By allowing ads to appear on this site, you support the local businesses who, in turn, support great journalism.
Honoring family farms
Centennial farms from Bulloch to be honored at Georgia State Fair
Garfield Hall Farm for Web
Left to right, Gwen West, Alphonso Hall and Sandra Cummings stand out at the Garfield Hall farm in Bulloch County. - photo by Special

      Two Bulloch County farms were selected recently to receive the prestigious Centennial Family Farm Award given annually by the Georgia Department of Natural Resources.
      On Friday, the J. Leahmon Akins farm and the Garfield Hall farm will be recognized as farms that have been owned by members of the same family for 100 years or more that are not listed in the National Register of Historic Places.
      The award was established in 1993, and 359 farms across the state have been recognized since that time.
      "It is important that we look at these farms in both economic terms and cultural terms," said Steven Moffson, Georgia Centennial Farm committee chair. "There was a time when all of the farms being recognized were important in sustaining their communities. Many had a store or a grist mill which served as the heart of a community."
       James Garfield Hall's granddaughter Sandra Cummings remembers very well working in the store on her grandfather's farm. "We sold gasoline from Gulf Oil, and had a little store as well," she said. "My grandfather let us take turns operating the store and collecting the money. It was so great. We would sell a lot of what we harvested in the store from fruit to peanuts."
       Bordering Highway 80 just east of Portal, Cummings said her grandfather purchased the 169 acre farm from his cousin R. D. Saturday for $3,980 in 1928. "It had been in the family since 1904 when Adolphus Saturday purchased the land from the J.W. Deal family," she said. "We are very proud that we have been able to keep it in the family all of these years."
Cummings said the land is no longer being farmed for row crops, but has been planted with trees.
       "In 1972, we leased out the land for farming, because my grandfather had passed away a few years earlier, and there really wasn't anyone to farm it," she said. "During the time he was alive, it was a very productive farm. Now it is planted with pines."
       Edwin Akins and his family also have been able to keep their ancestors farmland in the family. "My grandfather John Benjamin Akins began acquiring land in the eastern part of Bulloch County in 1908," Akins said. "He eventually owned as much as 2,100 acres. With the exception of 25 acres or so, that land remains in the Akins family."

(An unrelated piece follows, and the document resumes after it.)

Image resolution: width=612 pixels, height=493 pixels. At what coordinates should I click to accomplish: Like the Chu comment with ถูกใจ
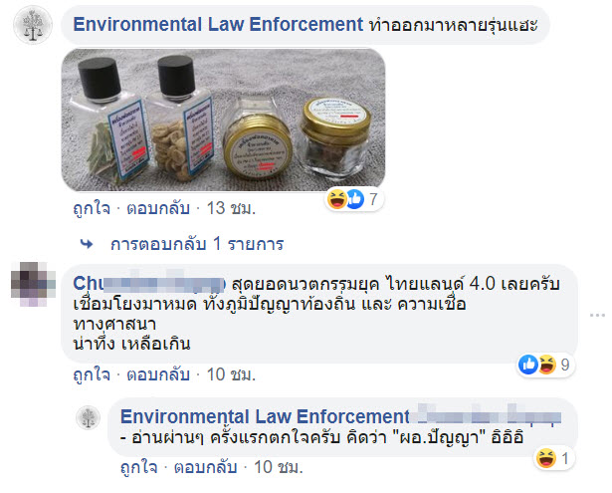(x=92, y=374)
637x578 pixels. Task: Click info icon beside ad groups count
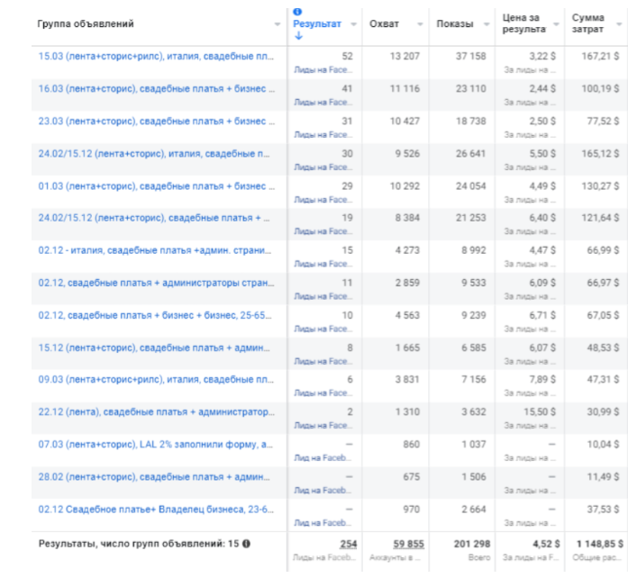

       Akins said he owns 289.3 acres that was left to him by his father, J. Leahmon Akins. "John Benjamin Akins had 10 children," he said. "Most of the land ended up with his four sons. My father was one of those sons."

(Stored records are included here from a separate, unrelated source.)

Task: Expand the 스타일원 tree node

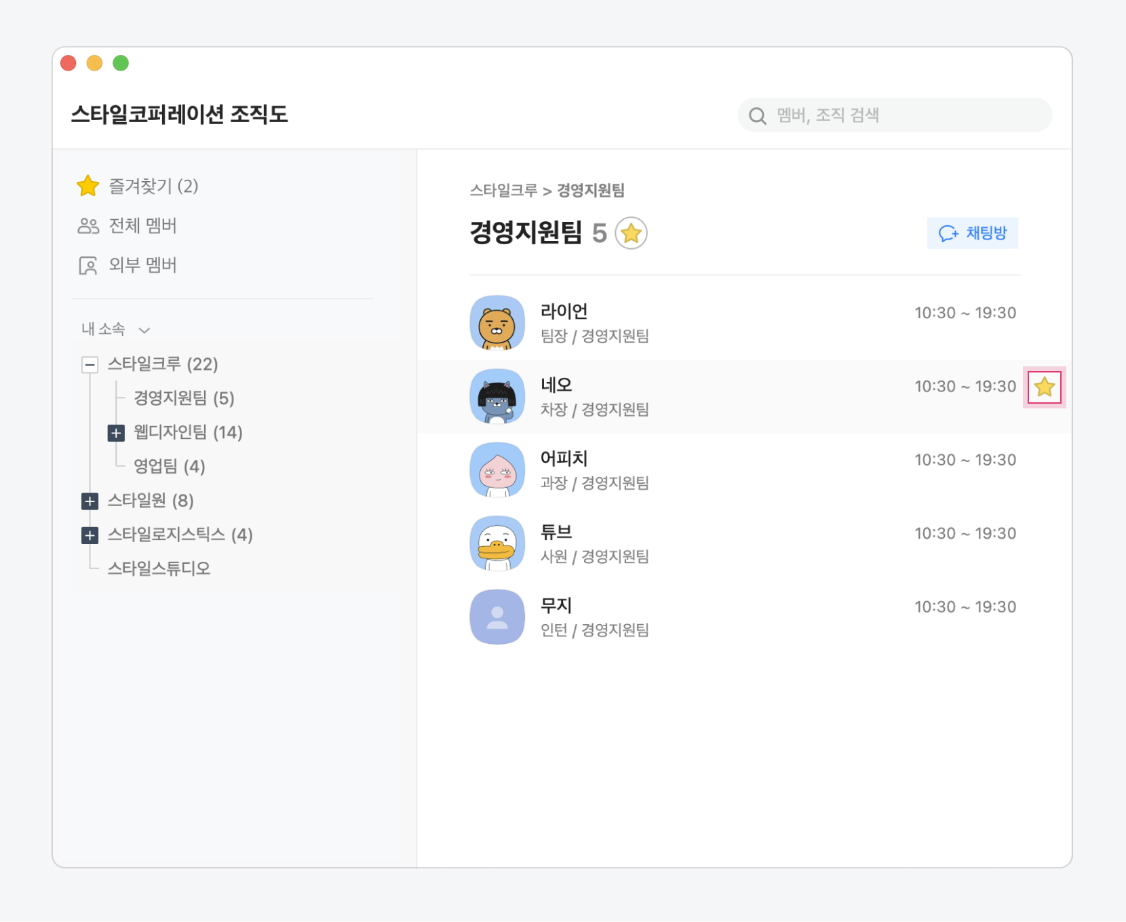Action: pyautogui.click(x=90, y=501)
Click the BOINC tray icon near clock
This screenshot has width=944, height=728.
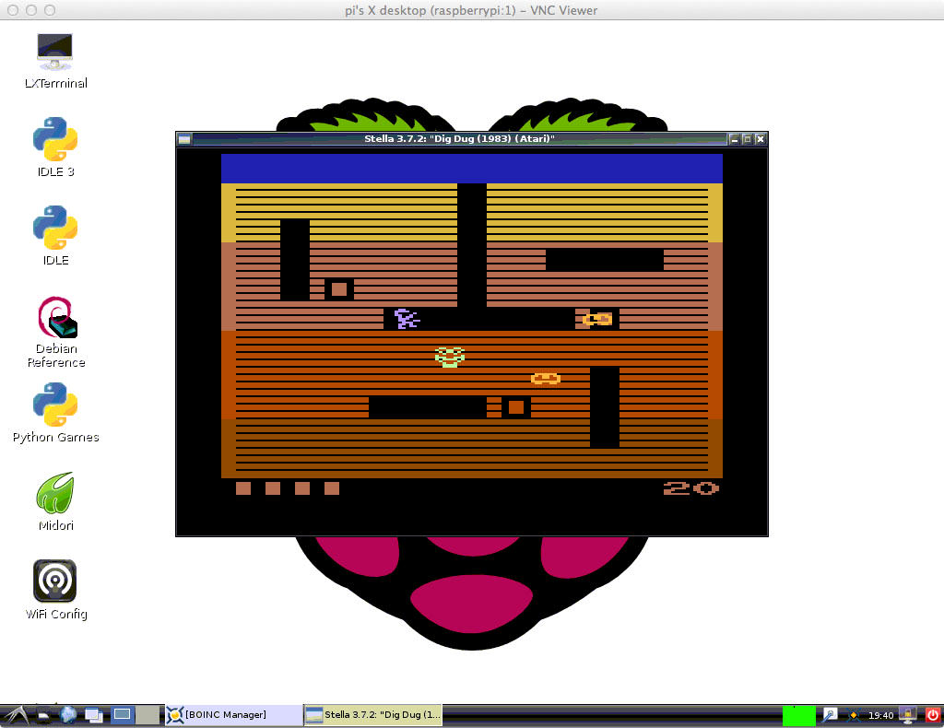pyautogui.click(x=856, y=715)
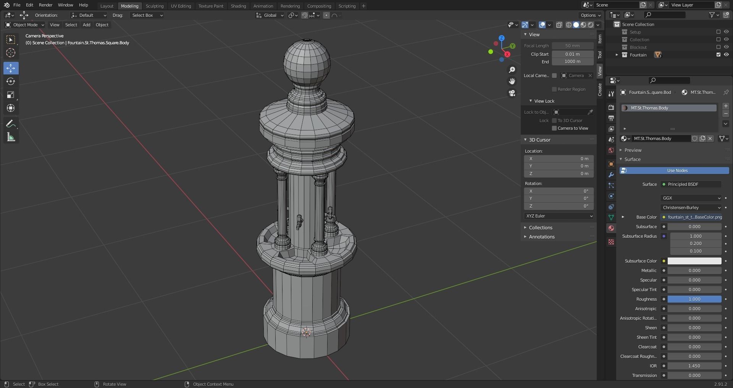Open the Render menu
The image size is (733, 388).
pos(45,5)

       Akins said he is very proud of what his grandfather was able to accomplish. "The community where he lived is called the Akins Community," he said. "My grandfather passed away in 1950 in his rocking chair on the front porch. He loved farming, and he loved his land. He passed that onto each of us."
       Akins said a priority of his this past year was to get his family farm certified. "I love our family farm, and the history that comes with it," he said. "Just knowing what my grandfather and father did to preserve this land means a lot to me. It is my hope that it will stay in the Akins family, but you never know. Right now, I just enjoy riding on and looking at my land. I can just be on it, and not infringe on anyone else's rights. Also, I love going fishing there."
       Cummings said she also fees a very special connection to the land that she used to harvest.
       "Because my grandfather was such a big family man, he didn't like to leave anybody out of the fun or the work," she said. "We got out there and worked, from picking peanuts and cotton, to picking tobacco. It was hard work, but we loved it."
       Cummings said her grandfather was unusual in that he paid her and her siblings and cousins to work.
       "That was unusual at that time," she said. "But we got paid, and were fed very good suppers. Two of my favorite memories are catching fish out of the pond and having a big fish fry. The other was picking pecans, and then eating them."
       Cummings owns the Garfield Hall farm with her cousin Gwen West. She said there are other relatives in the Ohio and Statesboro area who own adjoining properties as well. Cummings's mother Odessa Allen Hall has ownership in the Charleston/Allen farm in Morgan County which is also being honored at this Friday's ceremony.